### Excerpted text
According to The Wall Street Journal, federal agents searched the office, home and Manhattan hotel room of Trump’s longtime attorney Michael Cohen. Cohen’s office later confirmed the raid, describing the search as “completely inappropriate and unnecessary.” The raid was first reported by the New York Times.

News reports said federal prosecutors received a referral from Special Counsel Robert Mueller, who is charged with probing ties between President Trump and Russian operatives. However, the Cohen search isn’t directly related to Mueller’s investigation, the reports said.

Trump angrily criticized the raid, calling it a “disgraceful situation” and “an attack on our country.”

The Times story on the raid broke just ahead of the closing bell and appeared to add to a late round of selling. The stock market suffered its worst final hour of trade in about 6 ½ years, with the Dow Jones Industrial Average DJIA, +0.19% already in a downtrend in the final 120 minutes of trade, shedding the lion’s share of its gains by the end of the session. The Dow, S&P 500 index SPX, +0.33% and the Nasdaq Composite Index COMP, +0.51%  wrapped up Wednesday barely in the green.

“The stock market dropped a lot today as soon as they heard the noise, you know, of this nonsense that was going on,” Trump said late Monday, according to pool reports. “It dropped a lot. It was up — it was way up. It dropped quite a bit at the end. That we have to go through that.”

The Times reported that the records seized relate to Cohen’s $130,000 payment to adult-film star Stormy Daniels, who alleges she had an affair with the president and was paid for her silence, as well as emails, tax documents and business records.

(Items excerpted from a collection)
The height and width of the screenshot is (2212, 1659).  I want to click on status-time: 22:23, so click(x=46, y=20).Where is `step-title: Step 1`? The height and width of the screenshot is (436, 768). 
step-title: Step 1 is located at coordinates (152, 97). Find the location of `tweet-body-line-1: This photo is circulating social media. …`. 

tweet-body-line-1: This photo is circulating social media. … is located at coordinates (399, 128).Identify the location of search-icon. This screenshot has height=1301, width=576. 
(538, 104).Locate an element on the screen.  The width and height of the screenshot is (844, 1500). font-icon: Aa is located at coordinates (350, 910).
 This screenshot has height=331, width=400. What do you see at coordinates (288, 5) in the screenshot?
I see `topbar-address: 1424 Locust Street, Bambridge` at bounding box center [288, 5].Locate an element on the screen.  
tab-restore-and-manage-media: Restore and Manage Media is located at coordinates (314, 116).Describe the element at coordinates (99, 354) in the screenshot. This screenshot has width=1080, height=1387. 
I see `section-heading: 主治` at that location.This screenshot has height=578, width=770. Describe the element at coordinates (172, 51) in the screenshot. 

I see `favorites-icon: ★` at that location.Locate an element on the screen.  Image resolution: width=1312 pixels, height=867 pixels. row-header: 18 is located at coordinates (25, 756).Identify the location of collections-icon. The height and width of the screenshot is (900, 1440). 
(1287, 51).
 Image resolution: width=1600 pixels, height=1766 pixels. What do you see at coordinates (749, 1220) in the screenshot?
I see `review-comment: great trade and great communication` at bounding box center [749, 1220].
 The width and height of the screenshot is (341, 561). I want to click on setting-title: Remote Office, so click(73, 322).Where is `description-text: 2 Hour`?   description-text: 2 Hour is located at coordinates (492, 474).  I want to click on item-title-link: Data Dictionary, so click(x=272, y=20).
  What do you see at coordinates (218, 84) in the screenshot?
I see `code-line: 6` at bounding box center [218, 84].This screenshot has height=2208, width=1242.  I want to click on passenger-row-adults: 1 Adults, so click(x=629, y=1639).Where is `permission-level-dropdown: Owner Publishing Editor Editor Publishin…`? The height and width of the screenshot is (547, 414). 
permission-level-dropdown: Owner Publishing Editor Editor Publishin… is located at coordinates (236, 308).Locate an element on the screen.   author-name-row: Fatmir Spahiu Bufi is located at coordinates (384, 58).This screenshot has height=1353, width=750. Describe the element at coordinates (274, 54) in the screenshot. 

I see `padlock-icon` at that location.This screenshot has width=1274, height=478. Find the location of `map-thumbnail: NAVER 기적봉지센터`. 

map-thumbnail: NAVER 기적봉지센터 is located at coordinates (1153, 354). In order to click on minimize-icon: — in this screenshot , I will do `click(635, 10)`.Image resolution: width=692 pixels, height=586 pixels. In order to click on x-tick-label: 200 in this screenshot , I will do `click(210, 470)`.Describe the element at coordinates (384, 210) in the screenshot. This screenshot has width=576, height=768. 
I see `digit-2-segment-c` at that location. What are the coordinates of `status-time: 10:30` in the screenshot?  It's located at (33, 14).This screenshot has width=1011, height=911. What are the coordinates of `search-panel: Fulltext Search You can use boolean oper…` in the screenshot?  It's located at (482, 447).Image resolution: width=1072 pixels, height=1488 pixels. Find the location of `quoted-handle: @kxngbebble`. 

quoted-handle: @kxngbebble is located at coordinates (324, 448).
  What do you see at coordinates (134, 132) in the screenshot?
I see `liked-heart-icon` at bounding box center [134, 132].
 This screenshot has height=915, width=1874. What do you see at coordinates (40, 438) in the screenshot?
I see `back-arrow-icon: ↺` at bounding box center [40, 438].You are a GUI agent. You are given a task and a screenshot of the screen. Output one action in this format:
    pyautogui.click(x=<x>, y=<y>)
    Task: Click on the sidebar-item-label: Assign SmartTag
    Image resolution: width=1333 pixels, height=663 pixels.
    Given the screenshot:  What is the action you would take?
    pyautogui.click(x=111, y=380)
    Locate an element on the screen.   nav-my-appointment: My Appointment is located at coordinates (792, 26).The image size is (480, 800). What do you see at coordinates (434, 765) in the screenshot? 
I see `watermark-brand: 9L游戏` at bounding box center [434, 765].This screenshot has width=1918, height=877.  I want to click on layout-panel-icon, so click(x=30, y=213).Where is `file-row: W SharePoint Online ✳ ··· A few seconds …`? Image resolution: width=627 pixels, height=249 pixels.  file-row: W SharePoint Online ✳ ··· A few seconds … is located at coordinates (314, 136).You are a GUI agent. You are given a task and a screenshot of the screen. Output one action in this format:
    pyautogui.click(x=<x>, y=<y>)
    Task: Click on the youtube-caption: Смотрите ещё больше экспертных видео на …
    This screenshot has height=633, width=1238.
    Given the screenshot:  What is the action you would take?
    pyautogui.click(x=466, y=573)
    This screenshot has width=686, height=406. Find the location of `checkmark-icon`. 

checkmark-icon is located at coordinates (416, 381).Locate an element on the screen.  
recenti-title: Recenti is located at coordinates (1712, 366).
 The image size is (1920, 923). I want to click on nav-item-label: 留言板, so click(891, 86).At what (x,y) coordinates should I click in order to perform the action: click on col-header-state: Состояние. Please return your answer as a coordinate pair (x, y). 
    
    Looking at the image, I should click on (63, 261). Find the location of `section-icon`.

### What to work on
1. Quote the article on the Cohen raid from "According to The" to "New York Times.".
2. Continue the article on the Cohen raid, starting after its last sentence.

### Task responses
1.
According to The Wall Street Journal, federal agents searched the office, home and Manhattan hotel room of Trump’s longtime attorney Michael Cohen. Cohen’s office later confirmed the raid, describing the search as “completely inappropriate and unnecessary.” The raid was first reported by the New York Times.

2.
Here’s how a few market participants said the late-Monday news was setting up trade in the coming session, given Wall Street’s recent bout of volatility tied to trade war concerns between the U.S. and China.

Investors react to Trump attorney raid

“I am a little bit concerned about this because it doesn’t bode well for [Trump]. This is not what the market needs,” said Robert Pavlik, chief investment strategist and portfolio manager at SlateStone Wealth LLC.

That said, he cautioned that it shouldn’t influence investors’ long-term strategies

“Do I allow it influence my long-term view on the market? No,” he said.

Jack Ablin, founder and CIO at Chicago-based Cresset Wealth Advisors, said: “Clearly investors are looking at it as an important risk. I think everyone is trying to connect the dots here and figure out where this stuff ends.

“I think this nearly a 400-point reversal in the period of an hour or two, I would call this a dramatic turn of events. I think it seems like the FBI is tightening the ring fence around Trump” Ablin said.

John Manley, senior portfolio strategist at Wells Fargo’s WellsCap’s Multi-Asset Solution Team said the market’s last minute of trading reflecting a dislike of uncertainty.

When the FBI “pries the lid a little bit more, you never know what genie will jump out,” Manley said. “I don’t know what’s going to happen tomorrow,” he said.

The strategist said the violent swings in the market of late are representative of the nervous environment that has come to typify Wall Street trade in 2018, with the Cboe Volatility Index VIX, +1.30% trading near its historic average around 20, compared with the mostly placid action in 2017.